Material to process:

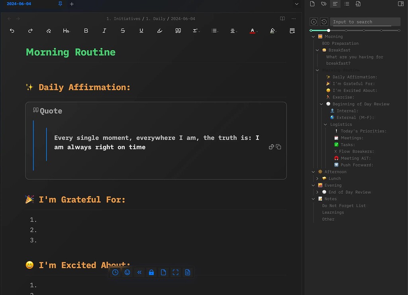The height and width of the screenshot is (295, 408).
Task: Click the clock icon in the floating toolbar
Action: (115, 272)
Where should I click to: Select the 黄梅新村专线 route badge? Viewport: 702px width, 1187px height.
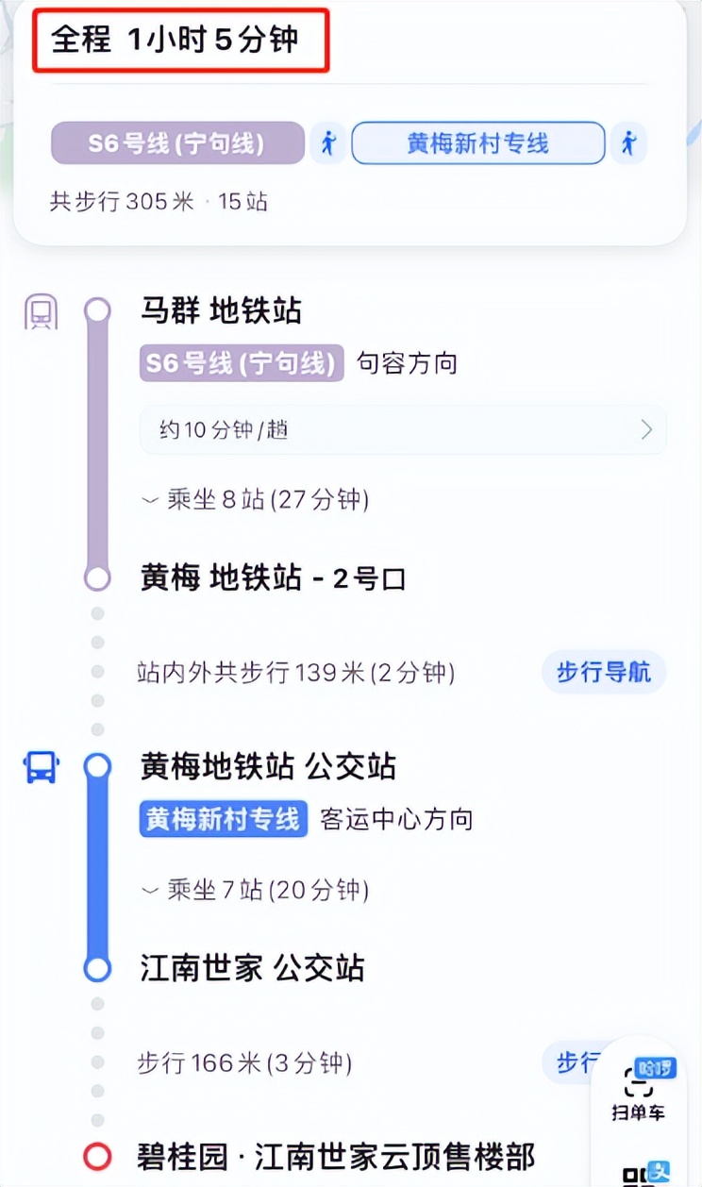tap(478, 143)
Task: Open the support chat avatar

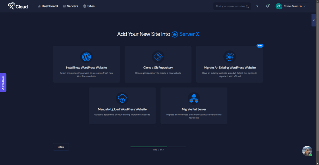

Task details: Print exactly the lines from the line with "Where should I" through the end of the data, both ends included, and print no pictures.

Your solution:
Where should I click to: Select the 黄梅新村专线 route badge? Viewport: 702px width, 1187px height.
tap(478, 143)
Task: Open the support chat avatar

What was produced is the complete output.